Thanks for noticing, so in theory it will work after the first reboot! I can just put it in C:\Trial\IR7\IR7.bat but will be glad to put your slui.exe/sppsvc KF in my IR7.vbs or startup folder which ever works best but look forward to getting rid of my Hybrid3 task which currently is dealing with slui.exe So I'm wondering if I put my IR7.vbs which silently runs IR7.bat into the startup folder will everything run sooner than if by my Hybrid2 task? So my IR7.vbs will be doing three things in this order: 1. Run IR7.bat 2. Slui.exe 3. sppsvc.exe Thanks
I might have just received some new info on the askvg popup I was testing MD's DISM autoIR7install for RW on a modern faster computer and that popup was present, so opened up task manager and saw both slui/sppsvc and ended slui.exe and that popup immediately closed... I also put the askvg popup code into my IR7.bat and it didn't write so I think just the slui/sppsvc .vbs will be fine when your finished with it Thanks MJ
Try this, re-wrote it as a one-liner so you can echo echo >> filename.vbs.
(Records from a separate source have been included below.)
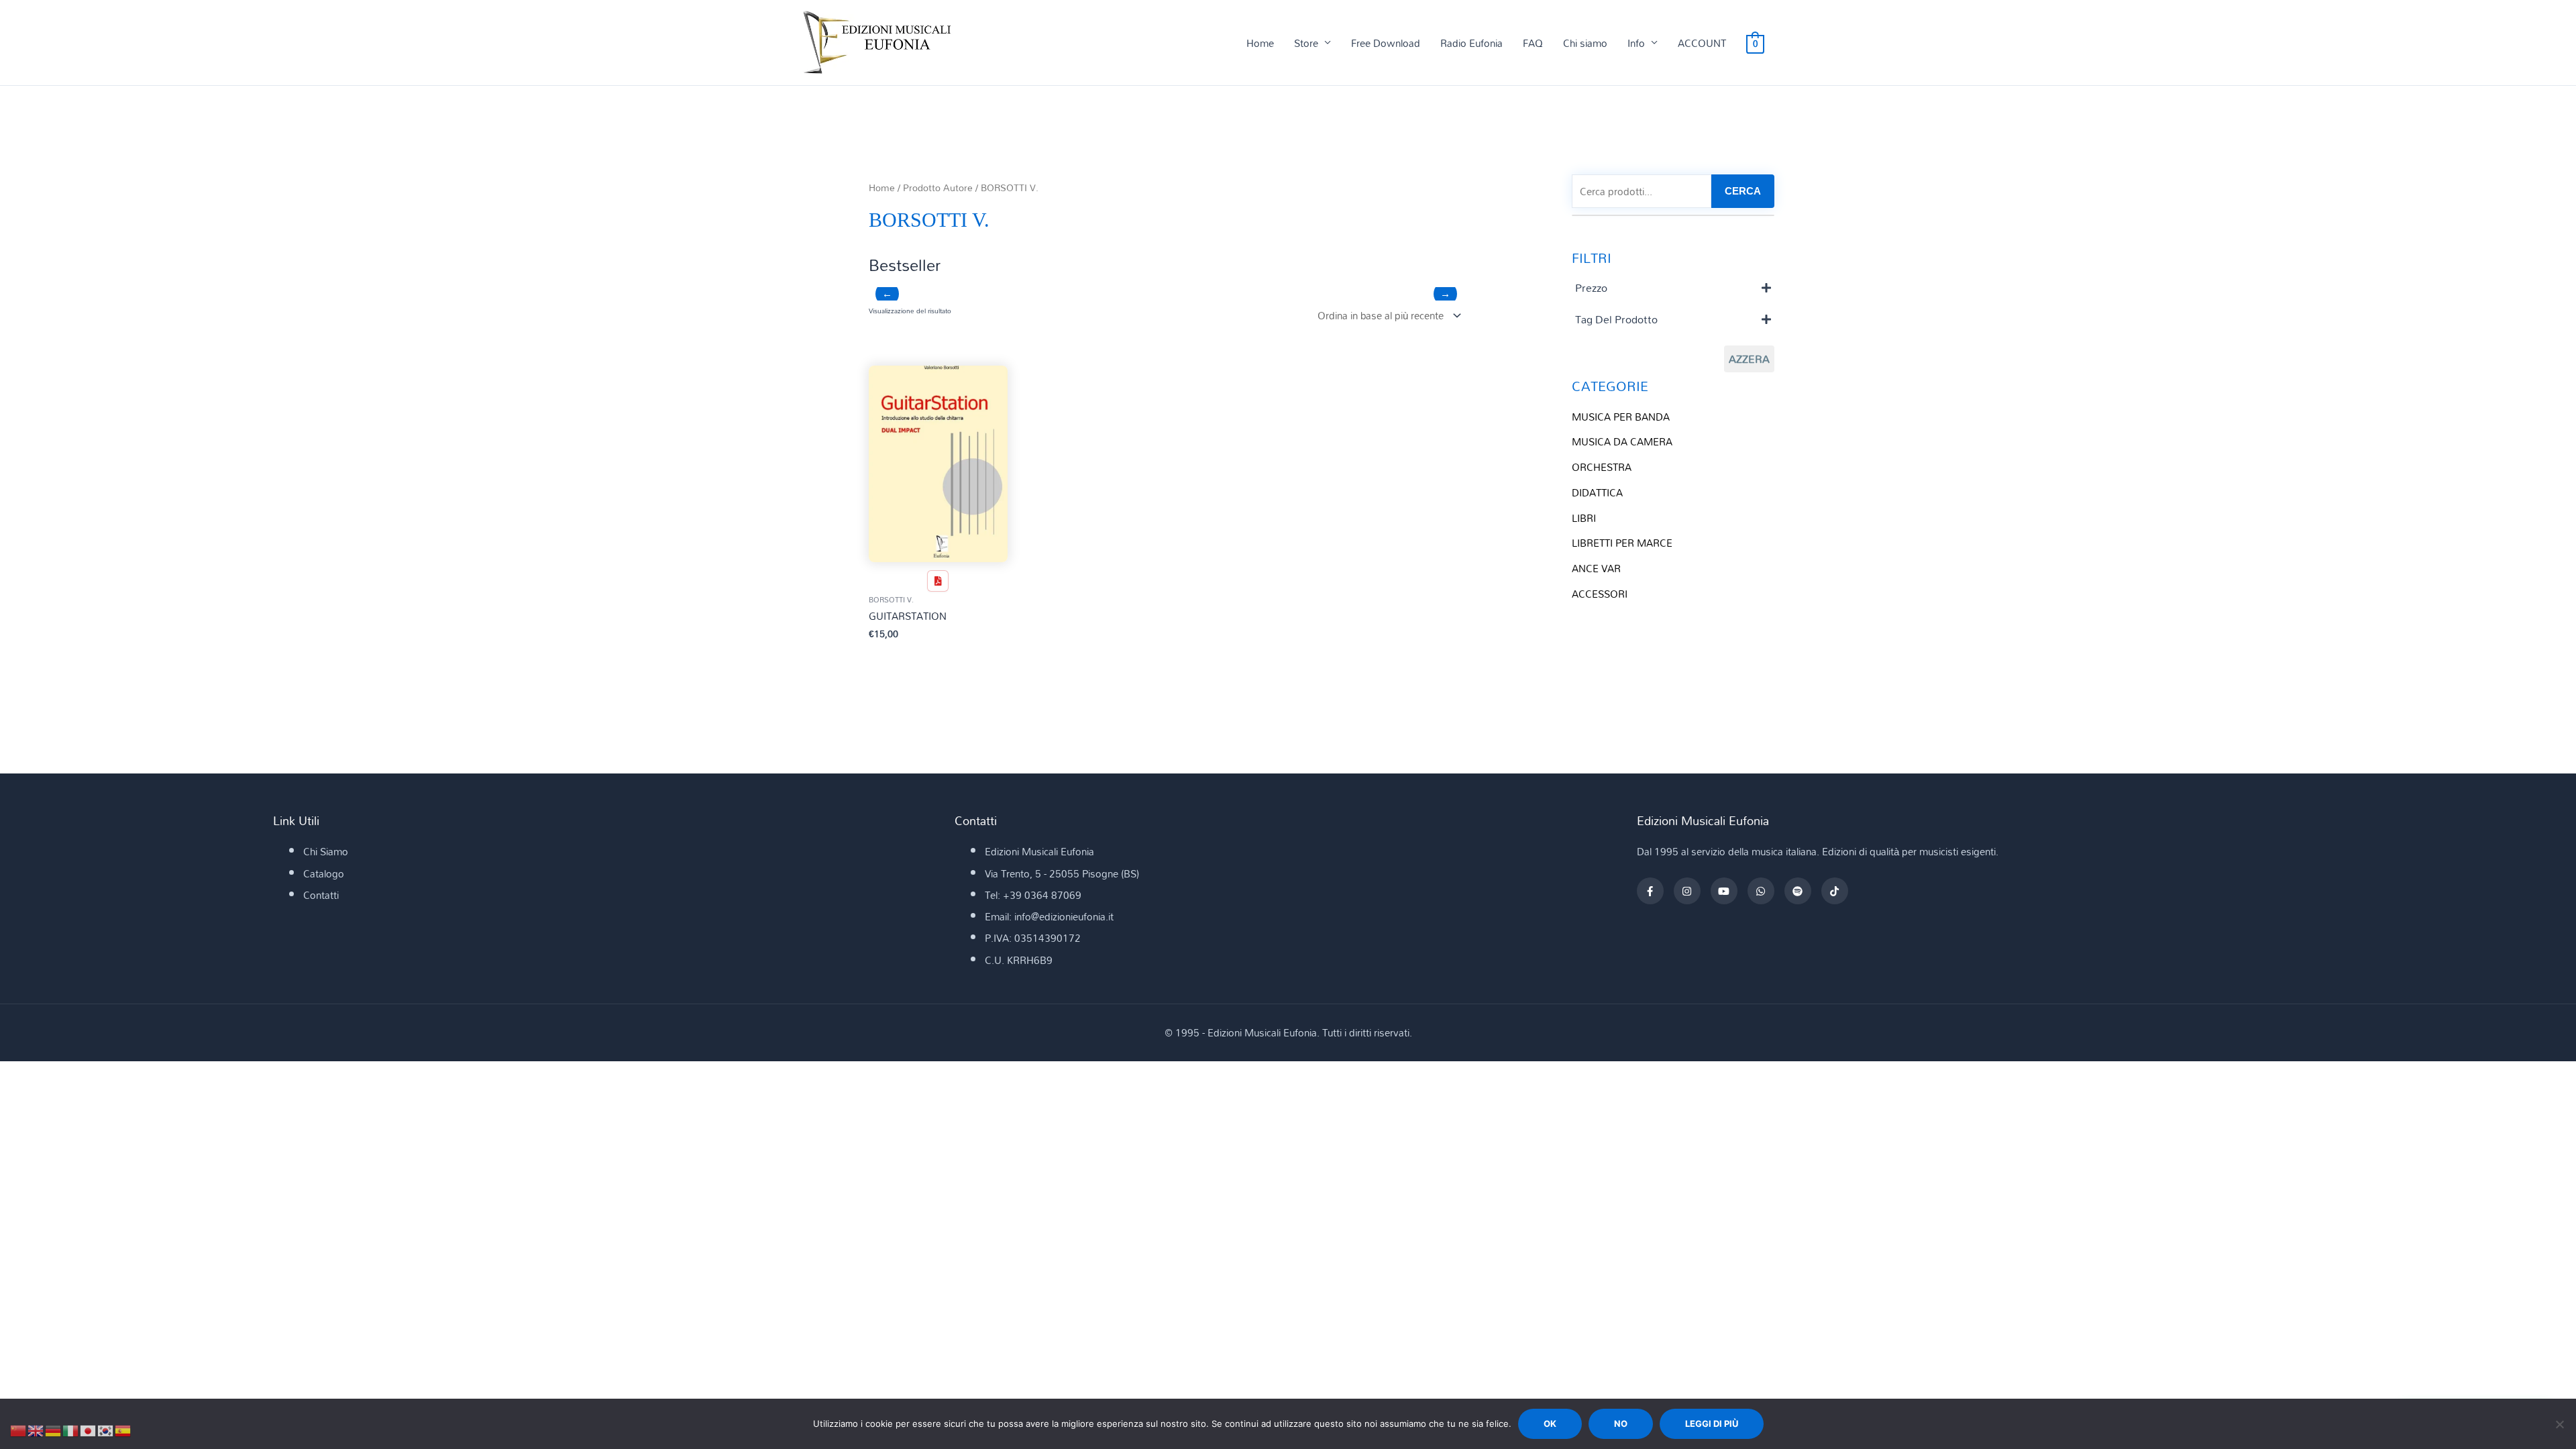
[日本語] (88, 1429)
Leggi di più (1711, 1423)
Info (1636, 43)
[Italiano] (71, 1429)
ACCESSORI (1599, 594)
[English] (36, 1429)
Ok (1550, 1423)
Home (1260, 43)
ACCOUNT (1702, 43)
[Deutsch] (53, 1429)
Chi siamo (1585, 43)
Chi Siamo (325, 851)
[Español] (123, 1429)
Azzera (1749, 359)
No (1620, 1423)
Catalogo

It detects sppsvc or slui events and reacts accordingly.
Cool but it will go into my IR7.vbs Here is what is there now: Code: CreateObject("Wscript.Shell").Run "C:\Trial\IR7\IR7.bat",0,True Question: Do I rename the part in green to IR7.bat? Code: strComputer = ".":Set objSWbemServices = GetObject("winmgmts:" & "{impersonationLevel=impersonate}!" & "\\" & strComputer & "\root\cimv2"):Set objEventSource = objSWbemServices.ExecNotificationQuery( "SELECT * FROM __InstanceCreationEvent WITHIN 1 WHERE TargetInstance ISA 'Win32_Process' AND TargetInstance.Name = 'slui.exe' OR TargetInstance ISA 'Win32_Process' AND TargetInstance.Name = 'sppsvc.exe'"):Set objEventObject = objEventSource.NextEvent():set jshell = createobject("WScript.Shell"):jshell.Run "net stop sppsvc",0,true:jshell.Run "taskkill /f /im slui.exe",0,true:jshell.Run "taskkill /f /im sppsvc.exe",0,true:jshell.Run "KungFuSlui.vbs",0,false: I will be putting this into the startup folder for testing with RWTE Here is the write I have for IR7.vbs Code: echo CreateObject("Wscript.Shell").Run "%systemdrive%\Trial\IR7\IR7.bat",0,True >>%SystemDrive%\Windows\System32\GroupPolicy\Machine\Scripts\Startup\IR7.vbs echo strComputer = ".":Set objSWbemServices = GetObject("winmgmts:" & "{impersonationLevel=impersonate}!" & "\\" & strComputer & "\root\cimv2"):Set objEventSource = objSWbemServices.ExecNotificationQuery( "SELECT * FROM __InstanceCreationEvent WITHIN 1 WHERE TargetInstance ISA 'Win32_Process' AND TargetInstance.Name = 'slui.exe' OR TargetInstance ISA 'Win32_Process' AND TargetInstance.Name = 'sppsvc.exe'"):Set objEventObject = objEventSource.NextEvent():set jshell = createobject("WScript.Shell"):jshell.Run "net stop sppsvc",0,true:jshell.Run "taskkill /f /im slui.exe",0,true:jshell.Run "taskkill /f /im sppsvc.exe",0,true:jshell.Run "KungFuSlui.vbs",0,false >>%SystemDrive%\Windows\System32\GroupPolicy\Machine\Scripts\Startup\IR7.vbs slui.exe/sppsvc.exe
Yep, rename the part in green to "IR7.vbs" Looking at this, it will run the IR7.bat every single time kung-fu event is triggered. Is that what you intended or do you only want the IR7.bat to run once at startup.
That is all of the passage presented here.